In the short term, MR is more likely to be used in design and engineering-related industries. In terms of consumers and AR, over the next few years, artists and content producers will be experimenting on mobile platforms and through evolving AR headset technology.
Headset tech isn’t yet ready to be part of our everyday lives – there are some huge questions that researchers are still grappling with that look years away from solutions. For consumers, we’re still at the carphone end of the spectrum rather than the iPhone X.
VR already offers far more possibilities in terms of storytelling and creating novel kinds of experiences for audiences than 3D TV promised. BBC VR experiences like The Turning Forest and Home: A VR Spacewalk bring delight and wonder to those who try them. Yet the audience is still small. That will start to change with the next generation of headsets.
I can’t see AR/VR/MR becoming mainstream.
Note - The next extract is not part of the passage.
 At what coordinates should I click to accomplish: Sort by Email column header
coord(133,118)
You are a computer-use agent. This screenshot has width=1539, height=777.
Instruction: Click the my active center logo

The production technology is either very expensive, like the Nokia Ozo, which achieved limited market penetration, or very low rent (various GoPro multi-camera rigs), with the potential for mistakes to be made during a shoot, leading to ‘edge violations’, image distortion or other visual artefacts.
This was also common with stereoscopic 3D production a few years ago.
That said, there are some good use cases for AR/VR/MR, such as computer gaming, 3D animation – where the animator controls the entire virtual environment – and industrial visualisation, where it has been used for decades.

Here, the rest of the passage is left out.